Building Raised Garden Beds
The pathway is dug three shovel widths and the soil is moved to the new bed, on the right here. This almost doubles the topsoil depth in the beds.

Using the steel garden rake, soil is smoothed and the bed is created.

Amendments are spread along the two rows of the bed – compost, organic fertilizer and dolomite lime.

Amendments are throughly hoed to a depth of 4-6 inches. The bed is ready to plant.

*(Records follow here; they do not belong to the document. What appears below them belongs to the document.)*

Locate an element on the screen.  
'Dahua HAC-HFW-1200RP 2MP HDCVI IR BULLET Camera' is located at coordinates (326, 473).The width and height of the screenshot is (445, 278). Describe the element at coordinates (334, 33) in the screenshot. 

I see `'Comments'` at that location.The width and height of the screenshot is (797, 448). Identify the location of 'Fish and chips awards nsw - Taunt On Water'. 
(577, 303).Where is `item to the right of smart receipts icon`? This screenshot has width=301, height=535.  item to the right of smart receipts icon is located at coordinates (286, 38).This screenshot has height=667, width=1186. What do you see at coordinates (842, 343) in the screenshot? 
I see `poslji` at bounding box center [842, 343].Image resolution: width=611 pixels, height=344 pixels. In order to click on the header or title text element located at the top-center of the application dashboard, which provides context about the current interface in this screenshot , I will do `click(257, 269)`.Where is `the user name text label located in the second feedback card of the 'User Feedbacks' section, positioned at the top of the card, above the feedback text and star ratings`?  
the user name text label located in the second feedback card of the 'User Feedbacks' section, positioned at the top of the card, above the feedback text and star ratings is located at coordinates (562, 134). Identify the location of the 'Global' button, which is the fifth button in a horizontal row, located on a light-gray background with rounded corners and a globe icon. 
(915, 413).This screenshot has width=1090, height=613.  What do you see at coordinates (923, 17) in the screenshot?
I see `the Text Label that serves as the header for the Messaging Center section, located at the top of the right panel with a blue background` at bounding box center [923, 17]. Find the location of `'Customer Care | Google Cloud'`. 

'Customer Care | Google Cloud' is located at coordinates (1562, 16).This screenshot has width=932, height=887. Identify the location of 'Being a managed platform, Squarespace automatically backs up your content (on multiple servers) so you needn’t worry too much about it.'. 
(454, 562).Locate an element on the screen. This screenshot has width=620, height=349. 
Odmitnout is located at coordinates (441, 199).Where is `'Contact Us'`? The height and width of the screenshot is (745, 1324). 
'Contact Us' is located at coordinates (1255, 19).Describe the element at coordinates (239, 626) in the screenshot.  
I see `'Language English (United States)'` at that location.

The garlic was planted last fall. Asparagus is planted in the trench to the left. The deer fence is eight foot vinyl – at the bottom is four inches of wood chips over landscape fabric…there will be few weeds to deal with along this fenceline.








Reader Comments
Dan – I came across your business site today in my searches for information on building a backyard pond. I’ve found lots of sites with information, but none as enjoyable as yours. Thank you.
I’d consider it a “sticky” site. Nice job.
Then I found your blog here. (I see you are pretty new to wordpress – still liking it? I just found it last year and love it.)… This particular post was of interest to me. A few years ago we tilled a garden and definitely didn’t do things correctly. I decided the next garden would be raised beds – and what do you know, here you do it.
Great photos too.
Thanks for the comment, Judi.
Yes, I like WordPress much better than my previous system.
Building raised beds is a bit more work, but has important advantages. This year (second year at this garden), it has been much easier and faster to prepare the beds for planting.
Dan,
What a great tutorial! My husband and I have a small urban garden, and we provide veggies for a local green restaurant. We’re always looking for new and inexpensive tricks. What luck have you had with using less cash-intensive mulching materials (ie. straw) on raised beds?
Also, I’ve added you to my blogroll. This is a lovely site.
Thanks for your note Mandy,
Straw, grass clippings, etc. are fine for mulching, and even for soil improvement if you have the time for them to decompose thoroughly. For immediate amendments I use small amounts of compost, rock powders, etc.